#### What needs to be done:
Every record below should be printed exactly, except for the pictures.

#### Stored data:
┏━━
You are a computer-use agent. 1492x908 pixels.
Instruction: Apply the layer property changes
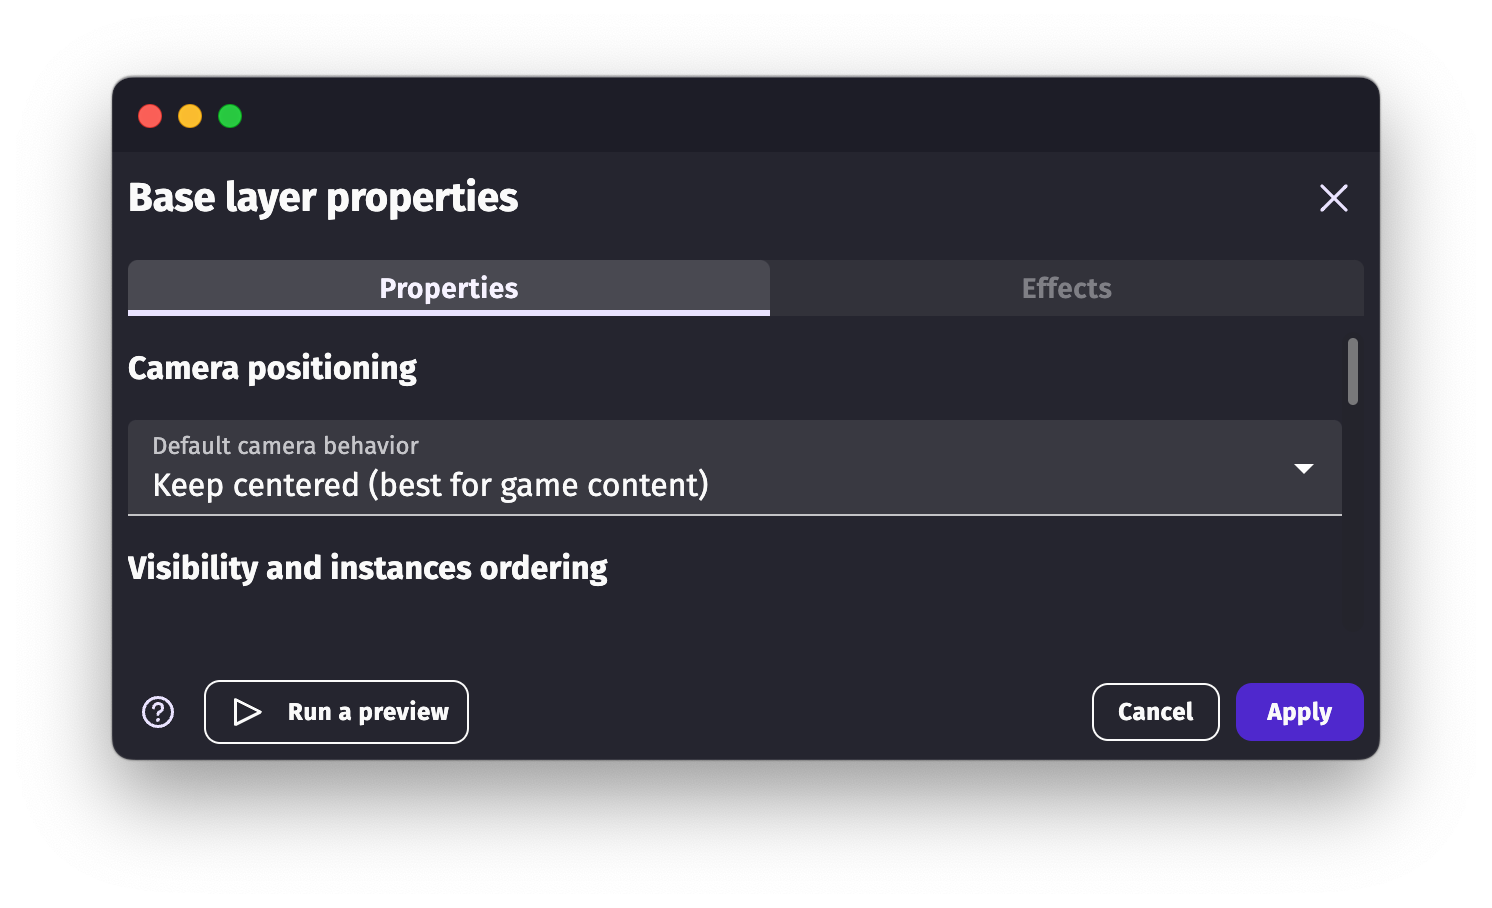click(1299, 712)
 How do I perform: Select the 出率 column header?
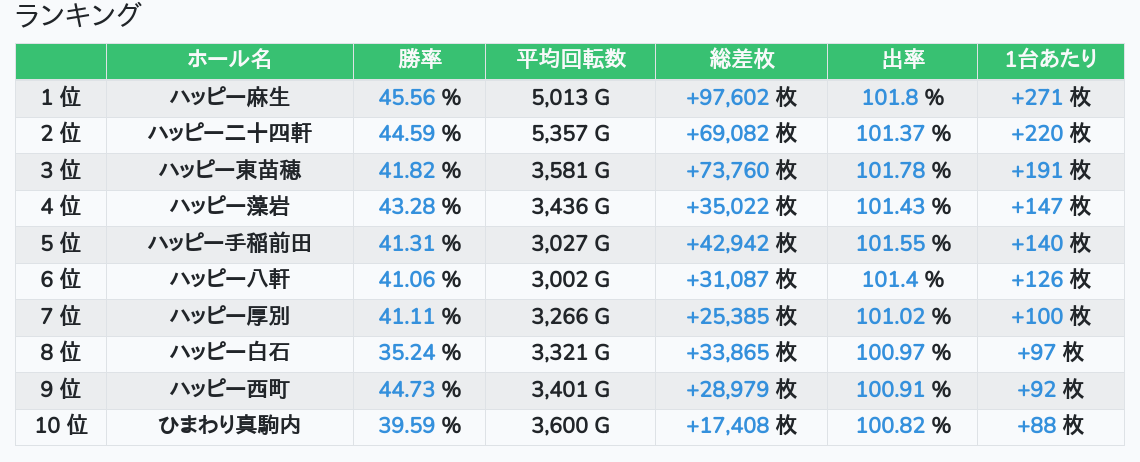(902, 60)
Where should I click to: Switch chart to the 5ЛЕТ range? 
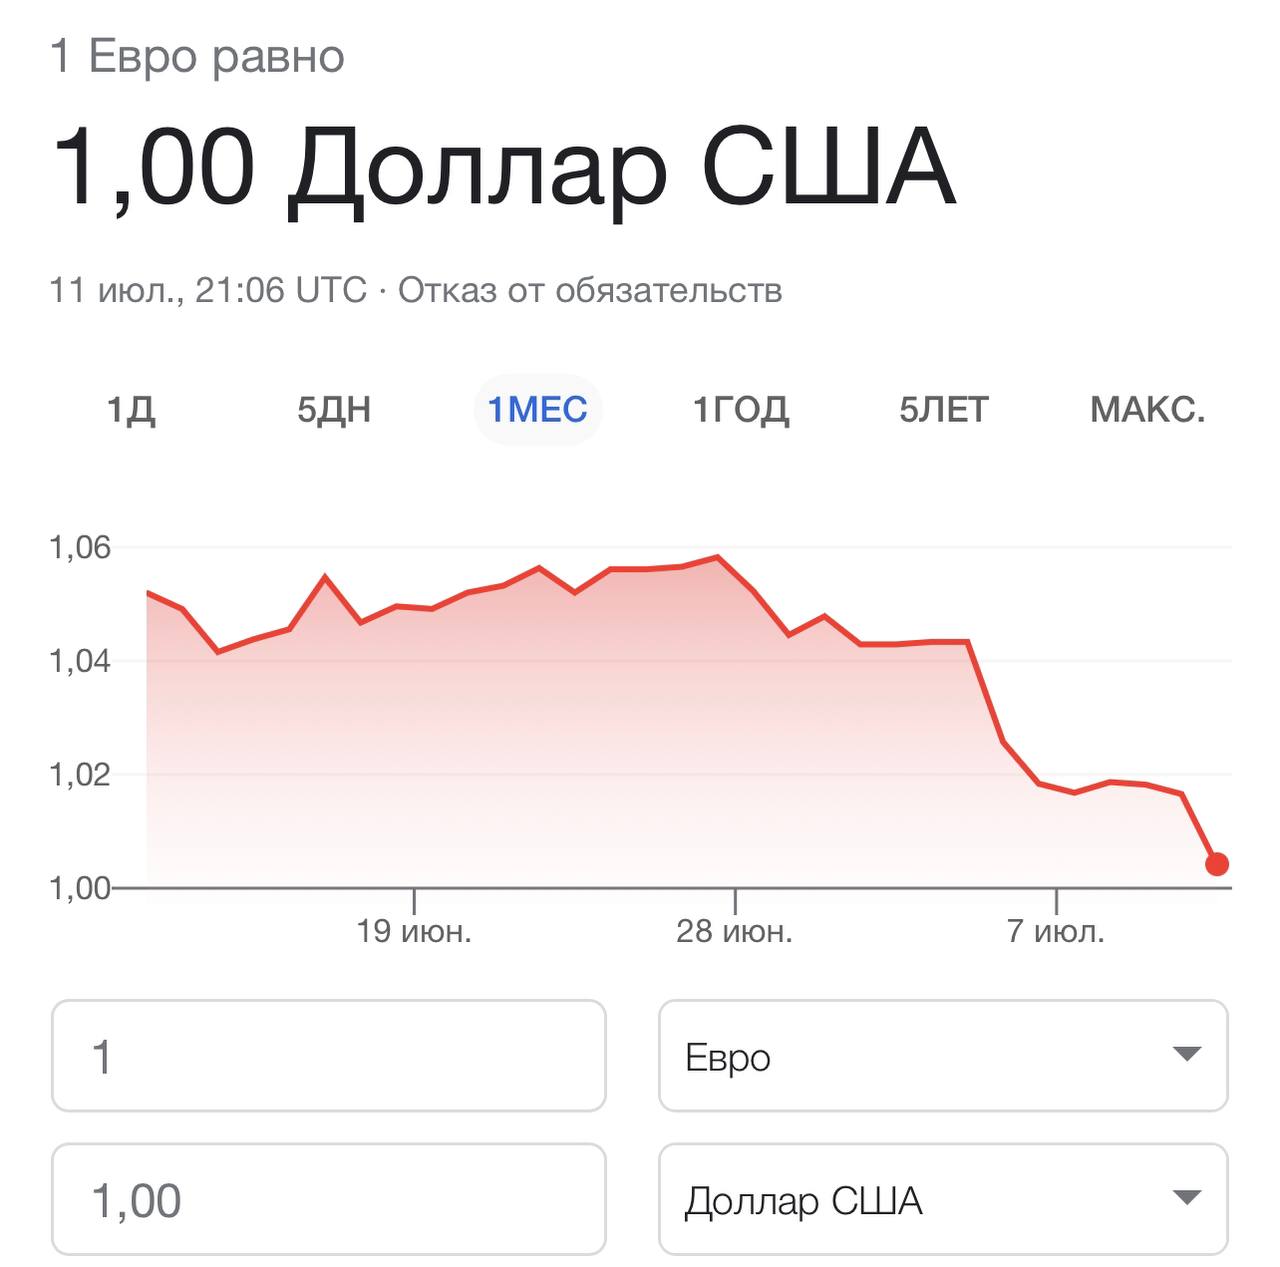(943, 410)
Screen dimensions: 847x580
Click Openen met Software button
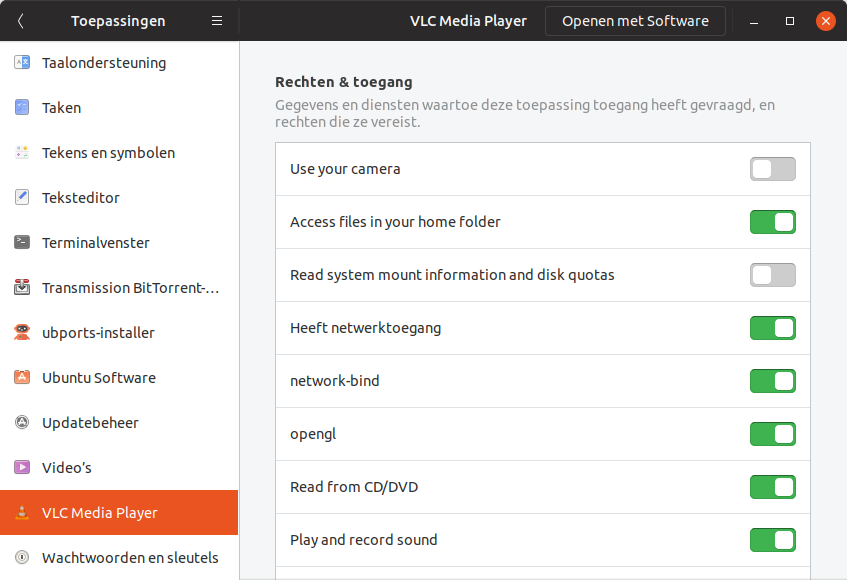point(635,21)
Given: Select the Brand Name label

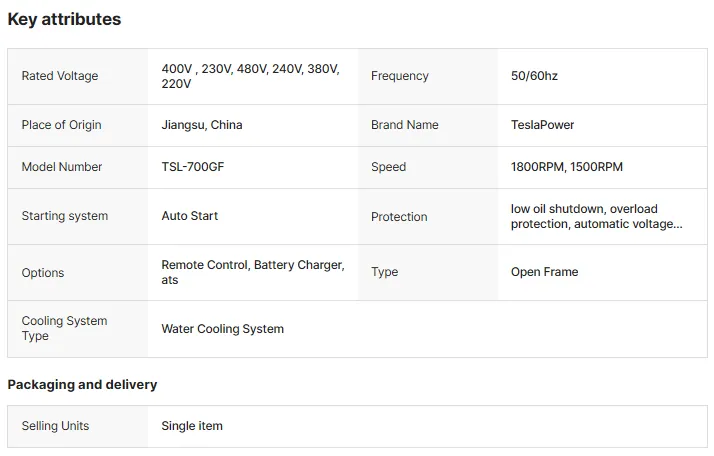Looking at the screenshot, I should click(404, 125).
┗━━
#### Exercise solution:
You are a computer-use agent. 1492x908 pixels.
Instruction: Apply the layer property changes
click(1299, 712)
 How do I perform: Select the 出率 column header?
(902, 60)
Where should I click to: Switch chart to the 5ЛЕТ range? 
(943, 410)
Screen dimensions: 847x580
Click Openen met Software button
point(635,21)
Given: Select the Brand Name label

Looking at the screenshot, I should click(404, 125).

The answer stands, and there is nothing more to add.